- MATERIAL FOR THE TASK -
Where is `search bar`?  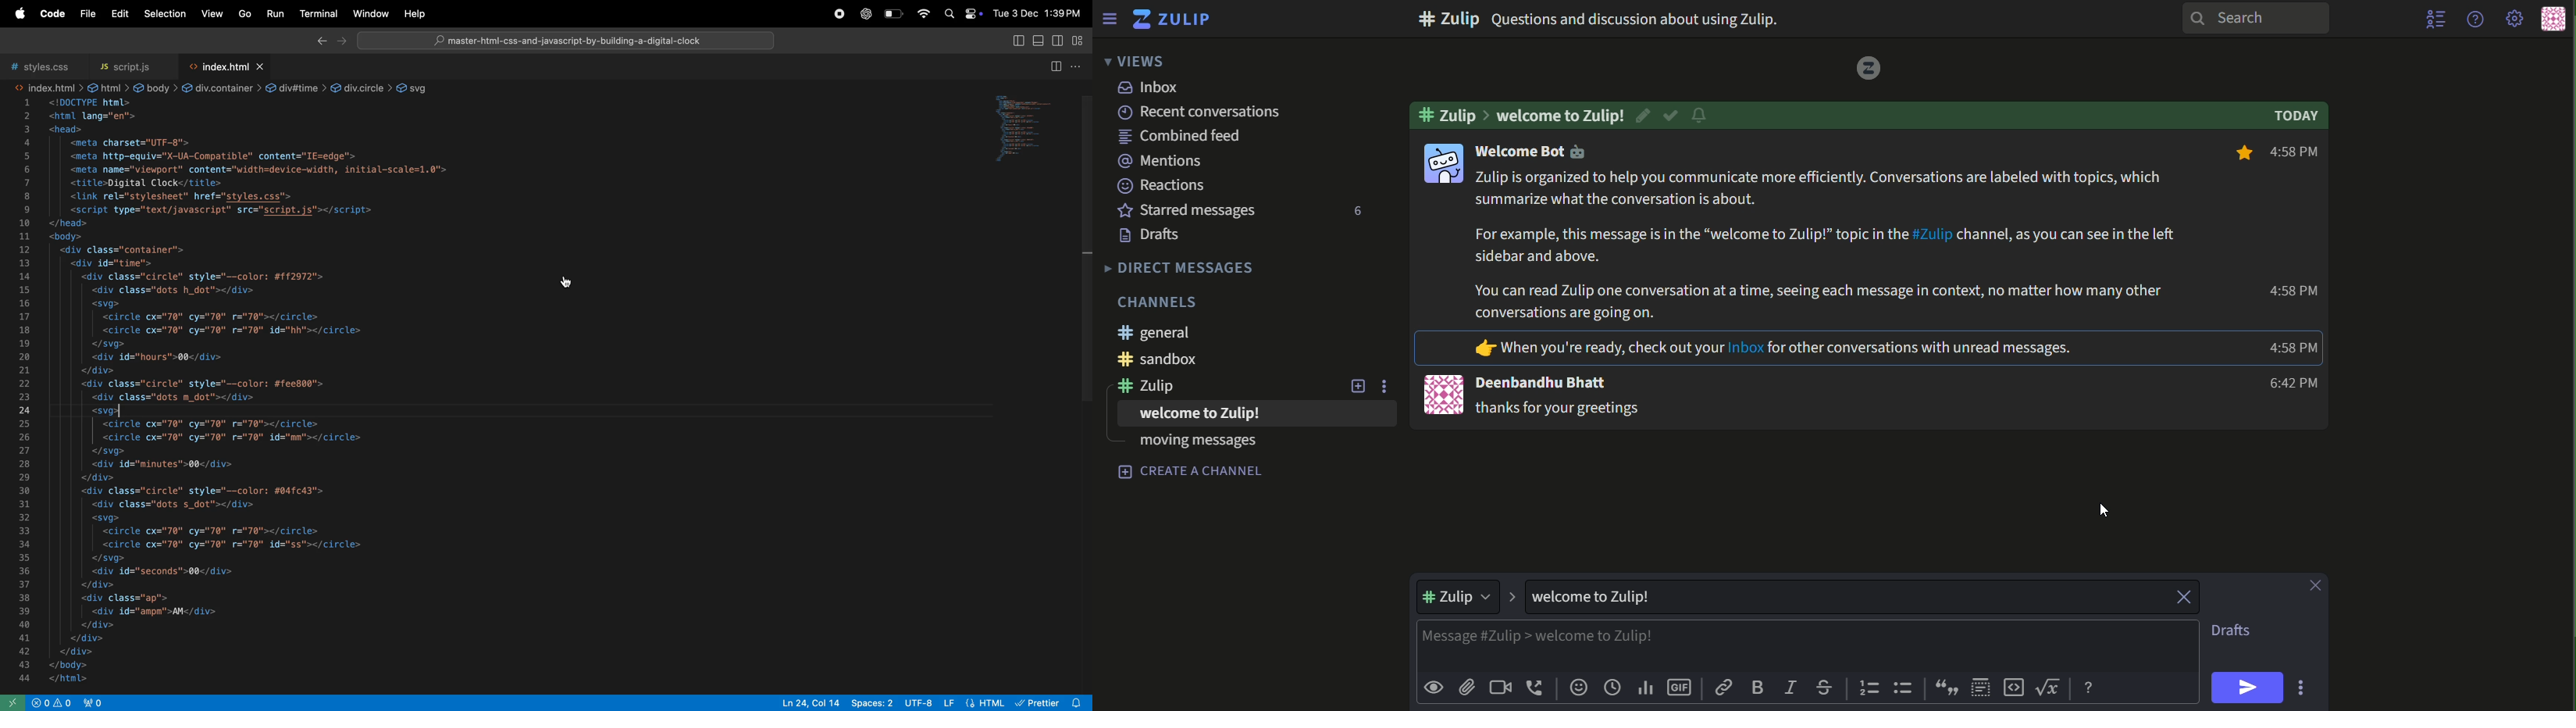 search bar is located at coordinates (2253, 18).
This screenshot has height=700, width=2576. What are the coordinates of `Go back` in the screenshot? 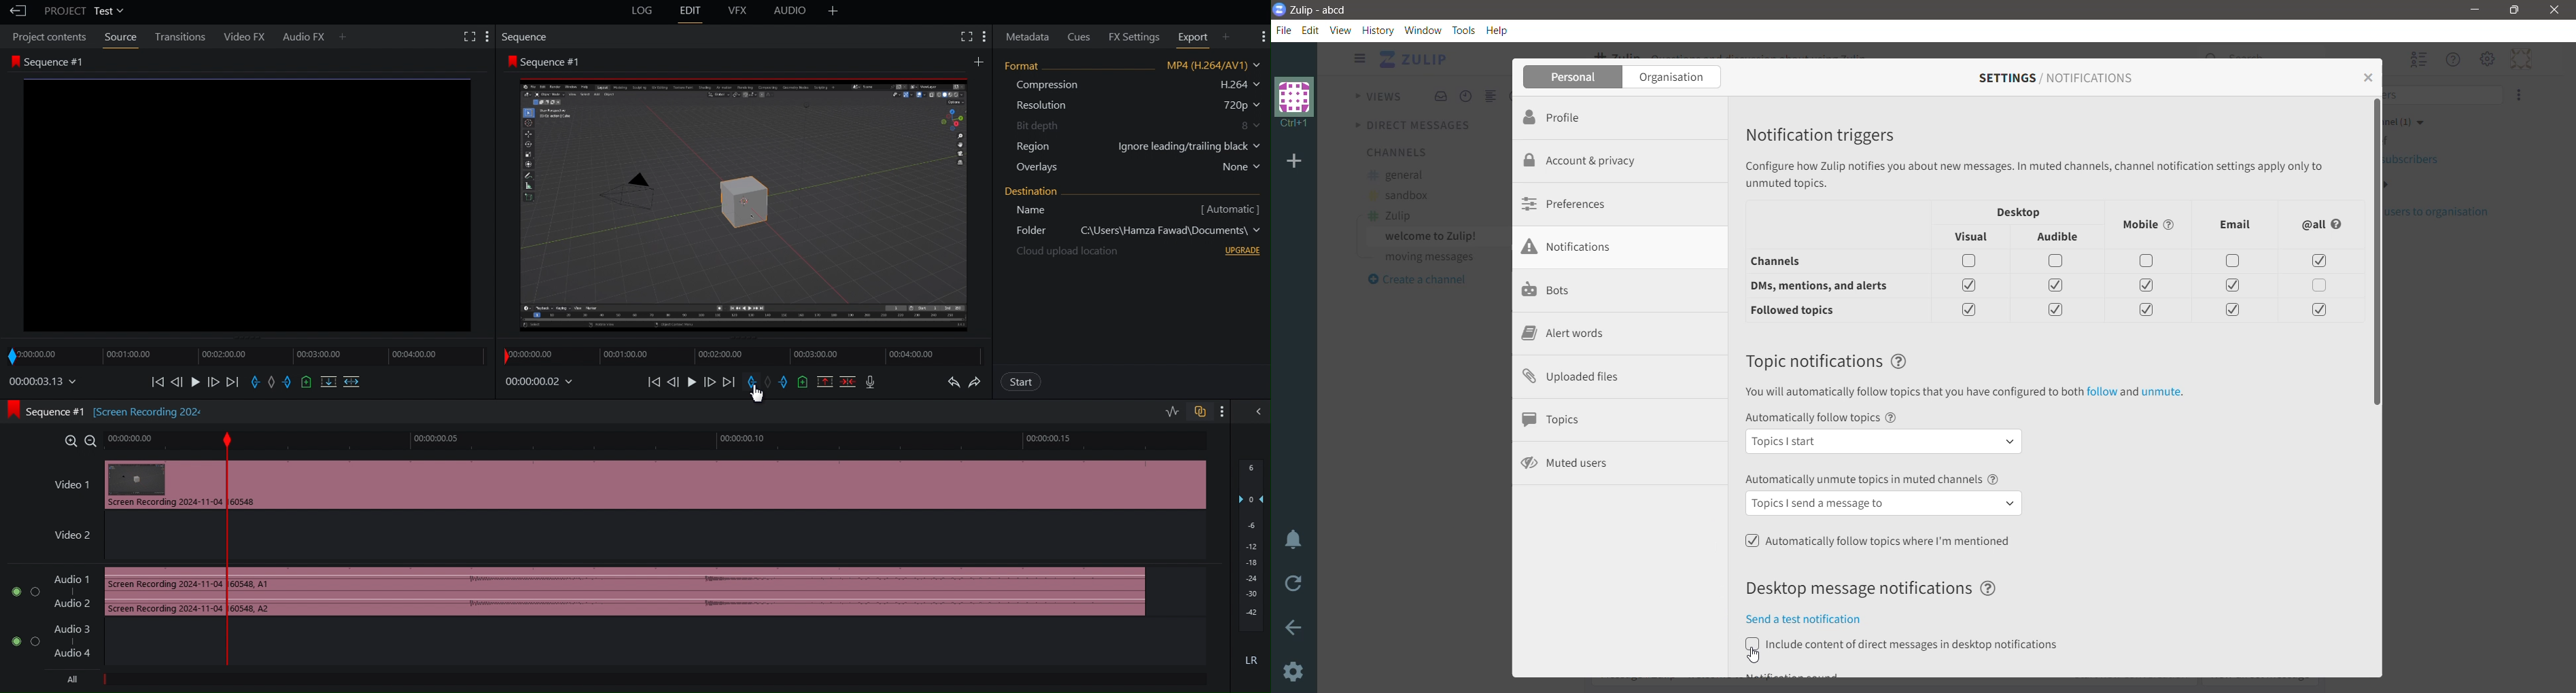 It's located at (1295, 630).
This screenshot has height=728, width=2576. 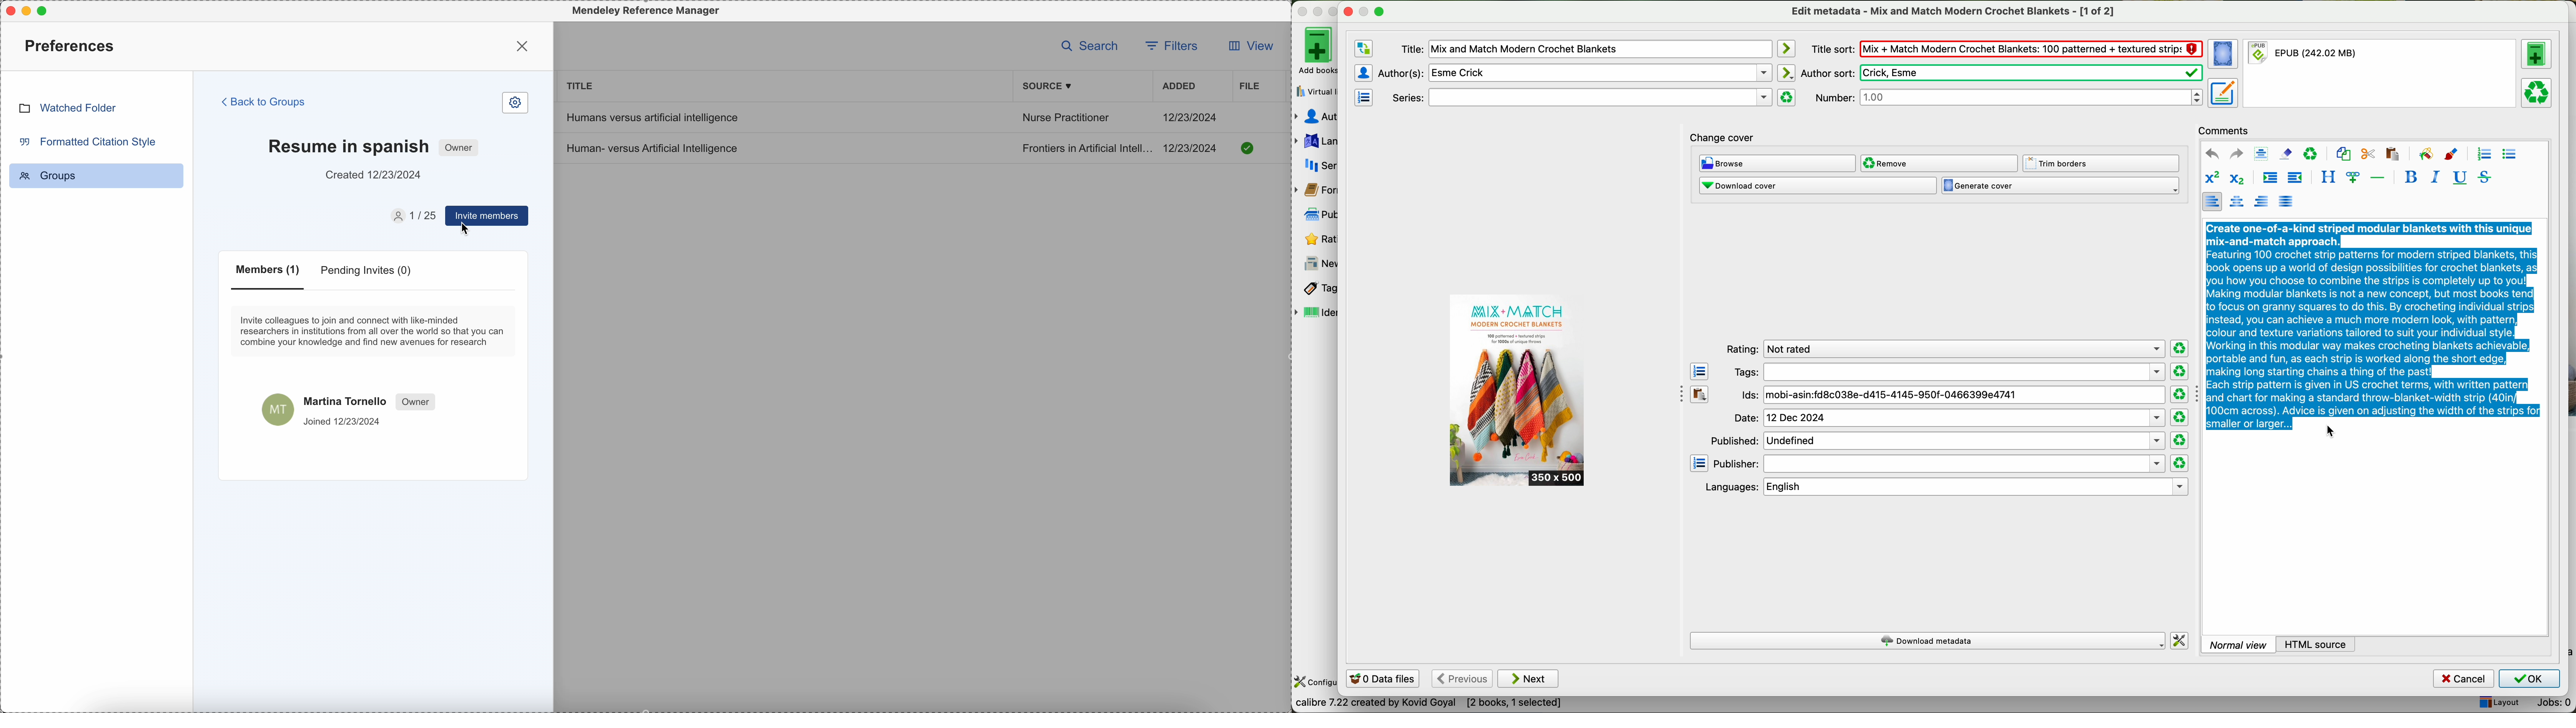 What do you see at coordinates (374, 331) in the screenshot?
I see `Invite colleagues to join and connect with like-minded researchers in institutions from all over the world so that you can continue your knowledge and find new avenues for research.` at bounding box center [374, 331].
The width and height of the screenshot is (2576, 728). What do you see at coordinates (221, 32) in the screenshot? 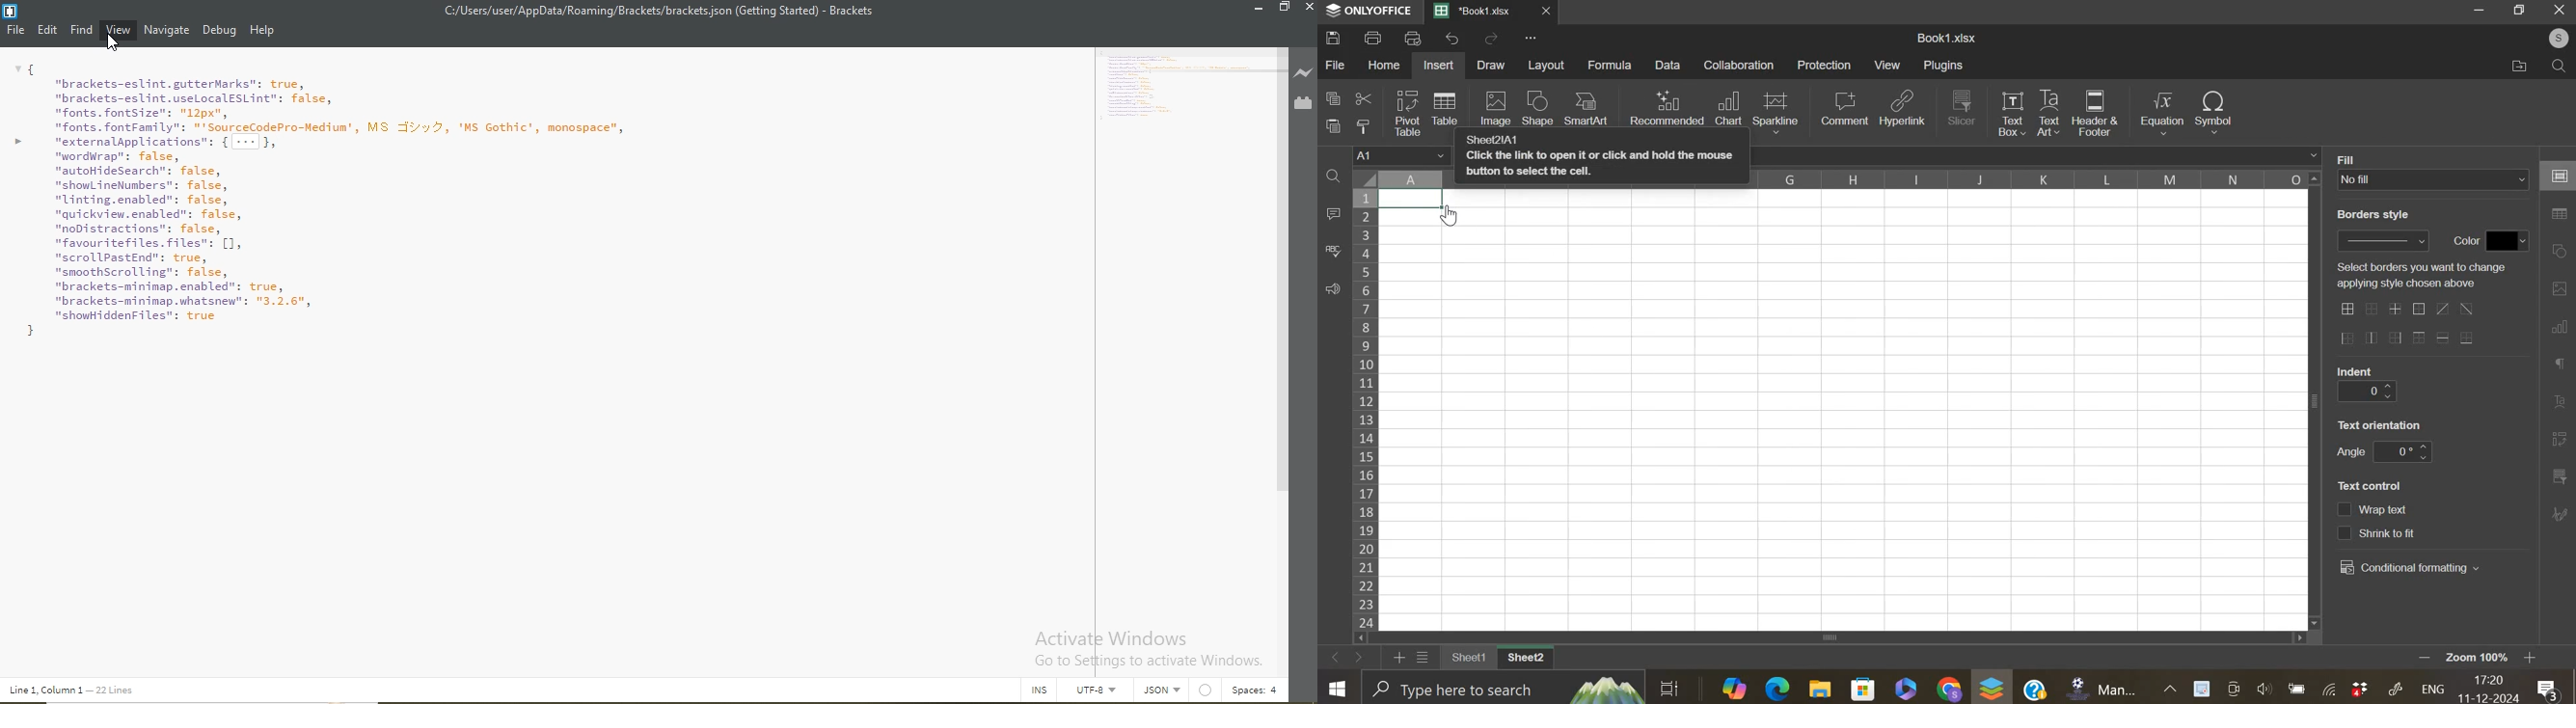
I see `Debug` at bounding box center [221, 32].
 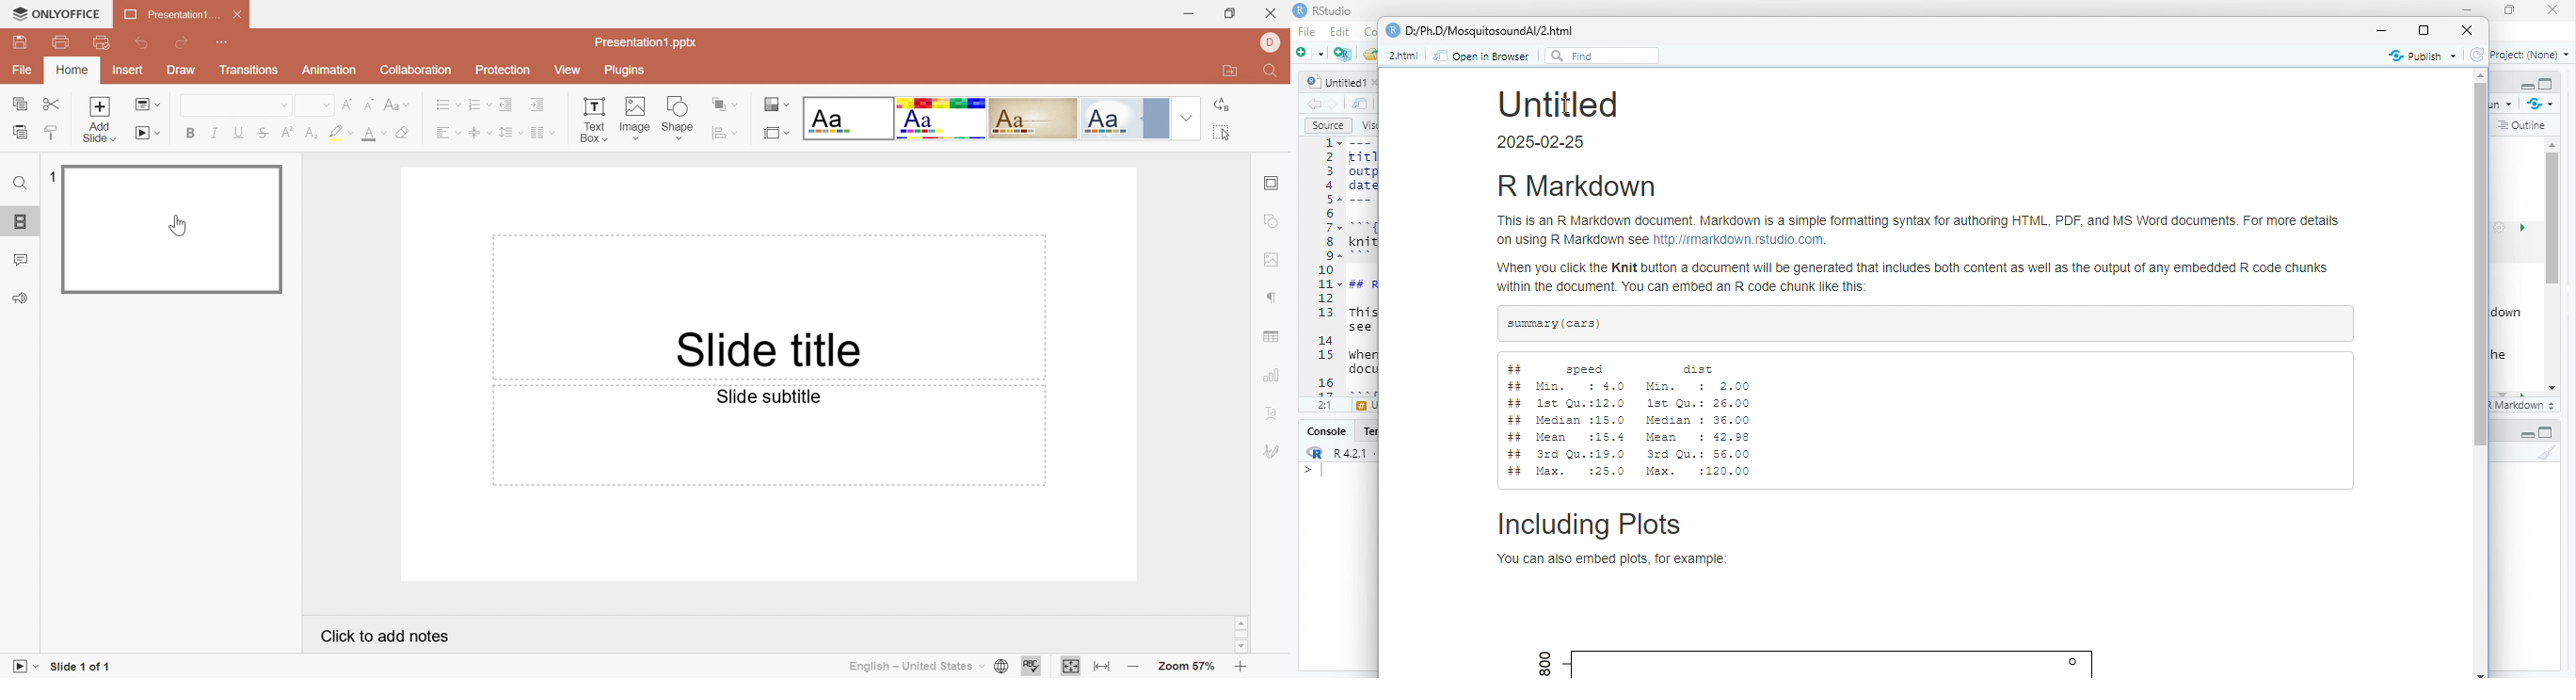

- EXERCISE REQUIREMENTS -
Convert the records, starting with the line containing "The width and" and going on through the end of the records, into a two-column CSV with the headers input and output. Give one row per record, put each field in quotes, replace line breaks with spaces, and leave out the pictures.

- EXERCISE OUTPUT -
input,output
"The width and height of the screenshot is (2576, 728). What do you see at coordinates (221, 32) in the screenshot?","I see `Debug` at bounding box center [221, 32]."